On Mon, Sep 26, 2011 at 3:21 PM, Stefan Hajnoczi
<address@hidden> wrote:
> On Mon, Sep 26, 2011 at 09:35:01AM -0300, Marcelo Tosatti wrote:
>> On Fri, Sep 23, 2011 at 04:57:26PM +0100, Stefan Hajnoczi wrote:
>> > Here is my generic image streaming branch, which aims to provide a way
>> > to copy the contents of a backing file into an image file of a running
>> > guest without requiring specific support in the various block drivers
>> > (e.g.  qcow2, qed, vmdk):
>> >
>> > http://repo.or.cz/w/qemu/stefanha.git/shortlog/refs/heads/image-streaming-api
>> >
>> > The tree does not provide full image streaming yet but I'd like to
>> > discuss the approach taken in the code.  Here are the main points:
>> >
>> > The image streaming API is available through HMP and QMP commands.  When
>> > streaming is started on a block device a coroutine is created to do the
>> > background I/O work.  The coroutine can be cancelled.
>> >
>> > While the coroutine copies data from the backing file into the image
>> > file, the guest may be performing I/O to the image file.  Guest reads do
>> > not conflict with streaming but guest writes require special handling.
>> > If the guest writes to a region of the image file that we are currently
>> > copying, then there is the potential to clobber the guest write with old
>> > data from the backing file.
>> >
>> > Previously I solved this in a QED-specific way by taking advantage of
>> > the serialization of allocating write requests.  In order to do this
>> > generically we need to track in-flight requests and have the ability to
>> > queue I/O.  Guest writes that affect an in-flight streaming copy
>> > operation must wait for that operation to complete before being issued.
>> > Streaming copy operations must skip overlapping regions of guest writes.
>> >
>> > One big difference to the QED image streaming implementation is that
>> > this generic implementation is not based on copy-on-read operations.
>> > Instead we do a sequence of bdrv_is_allocated() to find regions for
>> > streaming, followed by bdrv_co_read() and bdrv_co_write() in order to
>> > populate the image file.
>> >
>> > It turns out that generic copy-on-read is not an attractive operation
>> > because it requires using bounce buffers for every request.
>>
>> Isnt COR essential for a decent read performance on the
>> image-stream-from-slow-remote-origin case?
>
> It is essential for re-read performance from a slow backing file.  With
> images over internet HTTP it most definitely is worth doing
> copy-on-read.
>
> In the case of an NFS server the performance depends on the network and
> server.  It might be similar speed or faster to read from NFS.
>
> I will think some more about how to implement generic copy-on-read.

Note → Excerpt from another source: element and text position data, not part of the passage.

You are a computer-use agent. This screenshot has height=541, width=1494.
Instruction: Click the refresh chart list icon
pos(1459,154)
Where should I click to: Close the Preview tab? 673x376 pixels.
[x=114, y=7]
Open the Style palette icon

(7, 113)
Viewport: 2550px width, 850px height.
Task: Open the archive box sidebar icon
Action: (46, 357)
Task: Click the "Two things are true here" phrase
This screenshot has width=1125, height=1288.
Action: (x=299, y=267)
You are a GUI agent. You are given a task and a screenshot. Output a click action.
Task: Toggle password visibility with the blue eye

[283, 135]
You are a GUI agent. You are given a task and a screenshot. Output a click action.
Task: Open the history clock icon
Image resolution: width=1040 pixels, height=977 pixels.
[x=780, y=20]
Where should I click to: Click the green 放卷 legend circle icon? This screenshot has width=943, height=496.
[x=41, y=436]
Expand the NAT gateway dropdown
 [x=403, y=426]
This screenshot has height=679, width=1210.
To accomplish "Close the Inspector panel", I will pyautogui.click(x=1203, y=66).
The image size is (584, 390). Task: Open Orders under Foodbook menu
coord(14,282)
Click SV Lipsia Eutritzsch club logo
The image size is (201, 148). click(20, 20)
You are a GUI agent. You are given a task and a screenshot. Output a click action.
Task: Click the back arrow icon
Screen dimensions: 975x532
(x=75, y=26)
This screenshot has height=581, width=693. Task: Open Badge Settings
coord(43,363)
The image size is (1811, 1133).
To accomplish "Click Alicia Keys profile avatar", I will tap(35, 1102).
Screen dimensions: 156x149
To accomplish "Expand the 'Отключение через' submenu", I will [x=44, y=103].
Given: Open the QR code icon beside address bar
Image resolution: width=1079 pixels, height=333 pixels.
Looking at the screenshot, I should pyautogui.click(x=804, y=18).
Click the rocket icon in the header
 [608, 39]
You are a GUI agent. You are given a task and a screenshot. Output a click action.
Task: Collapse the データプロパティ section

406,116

I've sketched out how generic copy-on-read can work.  It's probably
not much extra effort since we need request tracking and the ability
to queue/hold requests anyway.

I hope to have patches implementing this by the end of the week:

1. When CoR is enabled, overlapping requests get queued so that only
one is actually being issued to the host at a time.  This prevents
race conditions where a guest write request is clobbered by a
copy-on-read.  Note that only overlapping requests are queued,
non-overlapping requests proceed in parallel.

2. The read operation uses bdrv_is_allocated() first to see whether a
copy-on-read needs to be performed or if we can go down the fast path.
 The fast path is the normal read straight into the guest buffer.  The
copy-on-read path reads into a bounce buffer, writes into the image
file, and then copies the bounce buffer into the guest buffer.

3. The .bdrv_is_allocated() implementations will be audited and
improved to make them aio/coroutine-friendly where necessary.